**Passage shown:**

+++

Many parents think they can tell when their child is lying – but a study that recently ran in the Journal of Experimental Psychology says “nope.”
Moms and dads of kids ages 8 to 16 were more likely to believe their own kids lies than non-parents and parents deciding if someone else’s child was telling the truth. Bottom line: Despite feeling confident about their lie-detecting chops, parents have a “truth bias” when it comes to their own offspring.
So why do kids lie? How do you tell if they’re lying – and how do you confront it?
Dr. Blake Lancaster, pediatric behavior expert at the University of Michigan’s C.S. Mott Children’s Hospital in Ann Arbor, weighs in.
Why they lie
“Children and teens do not really lie at a different rate,” says Lancaster. “They just lie about different things.” For tweens, it’s usually because they don’t want to take responsibility for something, like if they broke something in the house. Teens, he says, lie about covert behaviors, which can include drug use or sexual behavior.
At all ages, Lancaster says, be open with your children to encourage honesty in the home. “Adolescents lie about critical information. It is important to have some level of monitoring going on.”
Don’t just rely on the child’s report, he adds. Keep tabs on where they are, who they’re with and what they’re doing. One way to do this is to keep in contact with parents of your child’s friends.

+++

**What the exercise asks:** Please pick up the passage on why children lie and continue it from its last sentence. The listing that comes next is drawn from a separate source.

Stored items
+++

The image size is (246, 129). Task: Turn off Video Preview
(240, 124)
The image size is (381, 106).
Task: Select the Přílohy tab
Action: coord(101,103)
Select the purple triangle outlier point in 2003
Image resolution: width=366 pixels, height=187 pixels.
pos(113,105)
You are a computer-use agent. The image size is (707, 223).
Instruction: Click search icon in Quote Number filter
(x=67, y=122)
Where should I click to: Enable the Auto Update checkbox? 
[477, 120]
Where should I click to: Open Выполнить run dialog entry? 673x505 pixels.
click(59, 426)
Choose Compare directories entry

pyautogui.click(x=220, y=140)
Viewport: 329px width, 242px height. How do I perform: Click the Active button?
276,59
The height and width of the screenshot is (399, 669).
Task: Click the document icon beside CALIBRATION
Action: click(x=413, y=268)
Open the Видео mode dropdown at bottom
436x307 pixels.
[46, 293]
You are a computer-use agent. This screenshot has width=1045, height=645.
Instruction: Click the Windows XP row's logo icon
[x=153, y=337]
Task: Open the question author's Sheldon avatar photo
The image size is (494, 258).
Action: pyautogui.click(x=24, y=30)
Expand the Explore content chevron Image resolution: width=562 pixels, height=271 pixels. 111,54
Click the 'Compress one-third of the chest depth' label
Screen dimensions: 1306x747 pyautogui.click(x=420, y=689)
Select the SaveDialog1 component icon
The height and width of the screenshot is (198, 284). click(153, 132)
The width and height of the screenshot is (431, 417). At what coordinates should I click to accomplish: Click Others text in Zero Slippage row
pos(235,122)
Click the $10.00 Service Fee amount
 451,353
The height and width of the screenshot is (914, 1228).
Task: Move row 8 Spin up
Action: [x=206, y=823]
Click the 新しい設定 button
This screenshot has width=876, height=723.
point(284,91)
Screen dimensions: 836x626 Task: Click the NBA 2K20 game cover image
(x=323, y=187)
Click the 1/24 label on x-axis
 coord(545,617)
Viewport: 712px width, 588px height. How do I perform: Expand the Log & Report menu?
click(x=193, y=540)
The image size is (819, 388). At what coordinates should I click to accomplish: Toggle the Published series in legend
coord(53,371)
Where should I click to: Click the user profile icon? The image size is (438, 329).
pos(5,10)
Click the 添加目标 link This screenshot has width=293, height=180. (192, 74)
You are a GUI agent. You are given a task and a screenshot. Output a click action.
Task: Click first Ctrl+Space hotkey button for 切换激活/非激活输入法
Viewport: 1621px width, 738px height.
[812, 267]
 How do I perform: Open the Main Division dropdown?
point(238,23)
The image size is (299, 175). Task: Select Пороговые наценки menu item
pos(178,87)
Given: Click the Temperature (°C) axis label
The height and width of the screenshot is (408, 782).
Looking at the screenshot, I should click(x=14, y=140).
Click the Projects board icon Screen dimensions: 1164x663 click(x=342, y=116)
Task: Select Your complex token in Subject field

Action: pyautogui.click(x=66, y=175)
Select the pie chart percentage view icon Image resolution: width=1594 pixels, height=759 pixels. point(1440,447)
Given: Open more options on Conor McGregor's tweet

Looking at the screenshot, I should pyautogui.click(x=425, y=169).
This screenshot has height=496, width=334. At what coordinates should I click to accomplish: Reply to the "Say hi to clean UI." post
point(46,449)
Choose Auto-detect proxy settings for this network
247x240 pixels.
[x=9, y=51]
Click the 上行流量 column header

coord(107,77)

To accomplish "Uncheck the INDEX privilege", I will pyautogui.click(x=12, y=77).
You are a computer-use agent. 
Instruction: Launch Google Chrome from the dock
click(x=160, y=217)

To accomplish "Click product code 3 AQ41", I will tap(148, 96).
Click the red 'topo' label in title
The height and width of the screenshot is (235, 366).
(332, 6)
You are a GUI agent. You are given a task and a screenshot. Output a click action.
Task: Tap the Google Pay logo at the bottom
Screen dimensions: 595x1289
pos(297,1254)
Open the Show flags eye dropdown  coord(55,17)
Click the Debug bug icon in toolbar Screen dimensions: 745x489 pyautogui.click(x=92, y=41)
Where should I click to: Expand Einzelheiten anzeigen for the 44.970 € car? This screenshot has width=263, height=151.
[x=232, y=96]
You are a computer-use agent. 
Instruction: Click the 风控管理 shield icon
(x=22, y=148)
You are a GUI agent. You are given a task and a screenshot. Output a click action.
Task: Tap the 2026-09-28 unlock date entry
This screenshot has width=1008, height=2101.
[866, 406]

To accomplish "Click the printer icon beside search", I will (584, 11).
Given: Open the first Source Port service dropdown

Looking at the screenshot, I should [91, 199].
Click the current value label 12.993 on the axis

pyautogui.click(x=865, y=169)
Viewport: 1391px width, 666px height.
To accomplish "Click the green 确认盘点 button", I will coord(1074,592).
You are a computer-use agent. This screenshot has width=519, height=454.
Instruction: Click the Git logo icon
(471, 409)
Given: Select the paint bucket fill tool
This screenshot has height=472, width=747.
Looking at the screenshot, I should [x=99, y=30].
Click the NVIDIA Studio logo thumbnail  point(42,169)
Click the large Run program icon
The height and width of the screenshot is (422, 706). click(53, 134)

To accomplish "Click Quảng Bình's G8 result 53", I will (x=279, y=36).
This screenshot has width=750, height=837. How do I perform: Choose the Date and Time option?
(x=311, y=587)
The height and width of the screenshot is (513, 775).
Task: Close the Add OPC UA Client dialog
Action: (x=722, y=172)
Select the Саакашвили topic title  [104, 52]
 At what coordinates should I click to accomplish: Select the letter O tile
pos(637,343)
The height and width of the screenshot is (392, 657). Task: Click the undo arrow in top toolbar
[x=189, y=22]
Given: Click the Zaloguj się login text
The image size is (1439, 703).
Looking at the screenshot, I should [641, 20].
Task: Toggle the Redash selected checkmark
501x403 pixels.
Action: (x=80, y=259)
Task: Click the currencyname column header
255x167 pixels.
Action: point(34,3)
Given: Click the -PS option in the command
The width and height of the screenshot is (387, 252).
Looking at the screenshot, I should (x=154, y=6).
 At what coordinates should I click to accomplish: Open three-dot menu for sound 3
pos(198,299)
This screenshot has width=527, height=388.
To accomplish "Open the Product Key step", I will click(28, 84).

+++

**Response to this exercise:**
What to do
First off, “Stay away from lectures and interrogations, as these will likely lead to conflict,” says Lancaster. Instead, the best way to confront a child is to use your parental instinct and implement consequences as you see fit – and to do so quickly, without extensive discussions or multiple warnings. Groundings or taking away phone privileges are common punishments.
“Children tend to learn best from consequences and not lectures, explanations or appeals to logic,” Lancaster says. “These strategies tend to only elicit more conflict and more behavior problems.”
The best way to talk about the issue, he adds, is to process the information at a time far removed from the event and after consequences are no longer in effect. This gives the child time to calm down as well as you, the parent.
He also believes that if parents are open and honest with their children about things such as sex and substance use, it will help teens when faced with those choices to make the right decision.
“Essentially you are doing this because it is your job as a parent to keep your child safe,” says Lancaster.